La troisième partie du livre est consacrée à « La théologie de l’eucharistie dans la réflexion du deuxième millénaire » qui est divisée en deux chapitres, l’un concernant la période pré-tridentine, l’autre la période post-tridentine. Ces deux chapitres sont riches d’enseignement. L’auteur souligne particulièrement la grande prudence des Pères du concile de Trente sur ce qu’on pourrait appeler les modalités de la « transsubstantiation ». L’ouvrage se termine ensuite par diverses considérations théologiques et pastorales.
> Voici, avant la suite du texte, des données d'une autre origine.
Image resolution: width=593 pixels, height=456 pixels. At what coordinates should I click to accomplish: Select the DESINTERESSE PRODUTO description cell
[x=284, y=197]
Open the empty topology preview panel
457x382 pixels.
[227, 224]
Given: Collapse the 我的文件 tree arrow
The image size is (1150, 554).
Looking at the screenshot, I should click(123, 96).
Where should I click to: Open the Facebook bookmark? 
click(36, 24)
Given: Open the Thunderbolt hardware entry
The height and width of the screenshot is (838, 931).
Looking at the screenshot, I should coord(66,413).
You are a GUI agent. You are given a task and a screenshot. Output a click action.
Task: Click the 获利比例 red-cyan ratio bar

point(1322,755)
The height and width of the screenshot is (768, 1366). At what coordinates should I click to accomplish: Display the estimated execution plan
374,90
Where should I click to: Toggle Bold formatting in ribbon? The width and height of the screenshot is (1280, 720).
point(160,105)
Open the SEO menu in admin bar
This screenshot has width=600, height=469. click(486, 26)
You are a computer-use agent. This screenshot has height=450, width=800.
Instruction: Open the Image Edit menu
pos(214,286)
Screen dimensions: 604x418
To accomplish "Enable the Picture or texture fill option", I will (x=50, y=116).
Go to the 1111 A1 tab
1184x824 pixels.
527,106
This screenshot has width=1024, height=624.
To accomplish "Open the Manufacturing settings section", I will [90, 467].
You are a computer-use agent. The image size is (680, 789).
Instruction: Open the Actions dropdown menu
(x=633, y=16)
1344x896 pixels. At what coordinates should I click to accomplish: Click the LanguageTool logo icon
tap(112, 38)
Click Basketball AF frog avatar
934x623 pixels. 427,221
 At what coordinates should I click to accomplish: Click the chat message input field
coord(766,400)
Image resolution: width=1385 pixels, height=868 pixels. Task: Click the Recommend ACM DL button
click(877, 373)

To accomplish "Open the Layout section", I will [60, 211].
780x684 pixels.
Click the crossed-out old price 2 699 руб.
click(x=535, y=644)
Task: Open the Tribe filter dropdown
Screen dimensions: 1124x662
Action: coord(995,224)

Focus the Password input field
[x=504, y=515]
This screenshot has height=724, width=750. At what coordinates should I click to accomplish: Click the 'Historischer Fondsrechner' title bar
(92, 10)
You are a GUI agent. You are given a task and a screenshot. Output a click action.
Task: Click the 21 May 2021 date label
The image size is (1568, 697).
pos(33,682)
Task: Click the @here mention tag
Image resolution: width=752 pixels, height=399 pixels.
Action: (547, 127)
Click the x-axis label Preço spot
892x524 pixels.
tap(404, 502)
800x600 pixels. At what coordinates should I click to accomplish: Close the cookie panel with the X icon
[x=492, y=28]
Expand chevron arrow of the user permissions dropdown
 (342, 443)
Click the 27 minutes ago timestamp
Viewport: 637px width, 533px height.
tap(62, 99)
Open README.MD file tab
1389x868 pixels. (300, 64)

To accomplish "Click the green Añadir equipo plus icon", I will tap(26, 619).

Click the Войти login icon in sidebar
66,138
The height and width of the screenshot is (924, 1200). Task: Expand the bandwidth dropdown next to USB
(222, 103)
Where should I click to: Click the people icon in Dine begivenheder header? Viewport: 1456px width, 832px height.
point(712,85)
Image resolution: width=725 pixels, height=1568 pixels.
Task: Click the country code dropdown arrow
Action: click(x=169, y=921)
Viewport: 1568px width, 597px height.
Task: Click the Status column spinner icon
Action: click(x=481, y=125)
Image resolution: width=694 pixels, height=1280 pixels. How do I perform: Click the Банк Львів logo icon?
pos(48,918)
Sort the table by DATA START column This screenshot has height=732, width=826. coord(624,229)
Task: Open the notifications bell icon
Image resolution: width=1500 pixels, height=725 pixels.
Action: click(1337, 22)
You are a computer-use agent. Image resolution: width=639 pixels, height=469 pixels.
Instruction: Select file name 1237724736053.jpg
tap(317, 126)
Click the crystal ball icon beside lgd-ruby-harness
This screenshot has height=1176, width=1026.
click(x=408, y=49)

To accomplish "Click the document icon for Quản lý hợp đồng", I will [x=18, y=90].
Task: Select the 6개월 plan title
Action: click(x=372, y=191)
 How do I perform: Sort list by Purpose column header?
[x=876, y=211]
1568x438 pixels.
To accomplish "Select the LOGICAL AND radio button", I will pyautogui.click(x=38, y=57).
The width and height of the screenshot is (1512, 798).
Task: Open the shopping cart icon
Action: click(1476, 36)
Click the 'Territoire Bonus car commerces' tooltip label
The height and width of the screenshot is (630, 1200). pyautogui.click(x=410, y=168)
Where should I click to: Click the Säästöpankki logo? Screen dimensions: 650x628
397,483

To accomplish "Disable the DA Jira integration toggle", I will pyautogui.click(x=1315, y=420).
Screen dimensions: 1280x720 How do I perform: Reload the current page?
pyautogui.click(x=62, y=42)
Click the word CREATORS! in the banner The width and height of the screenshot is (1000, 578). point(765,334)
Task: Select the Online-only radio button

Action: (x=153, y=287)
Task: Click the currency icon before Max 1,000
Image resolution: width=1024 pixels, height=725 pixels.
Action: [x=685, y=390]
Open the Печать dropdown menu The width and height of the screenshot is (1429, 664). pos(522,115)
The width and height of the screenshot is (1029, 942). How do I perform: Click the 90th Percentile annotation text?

La lecture de ce livre permettra au lecteur potentiel d’enrichir ses con-naissances sur l’eucharistie, aussi bien en ce qui concerne les origines dans ses liens avec les pratiques du judaïsme contemporain du Nouveau Testament, qu’en ce qui concerne ses expressions orientales ou occidentales. L’érudition de l’auteur a en effet permis de rassembler de nombreux renseignements souvent dispersés, et que l’on ne trouve généralement pas dans les traités classiques sur le sacrement de l’autel. Le seul regret qu’on peut avoir, c’est que, malgré la volonté affichée de l’auteur de montrer le caractère foncièrement dynamique de l’eucharistie, on reste un peu sur sa faim. Ceci vient sans doute du fait que la tension eschatologique de l’eucharistie n’est pas suffisamment exprimée entre le présent de la célébration et le désir de son accomplissement définitif qui ne peut se produire qu’au retour du Christ, à la Parousie. C’est ce désir d’accomplissement qui est exprimé dans le récit de l’institution chez saint Paul : « Chaque fois en effet que vous mangez ce pain et que vous buvez cette coupe, vous annoncez la mort du Seigneur, jusqu’à ce qu’il vienne » (1Co 11,26). Car comme l’avait montré Jeremias en son temps, repris par L. Bouyer, « jusqu’à ce qu’il vienne » est un sémitisme qui veut dire « pour qu’il vienne  ». En fait, la prière eucharistique est aussi une supplication pour que Dieu poursuive son œuvre jusqu’ à son achèvement définitif et donc pour hâter le retour du Christ à la Parousie.

Jean Lédion, marié, trois enfants. Diplôme d’ingénieur, docteur d’État ès Sciences Physiques. Enseignant dans une école d’ingénieurs à Paris.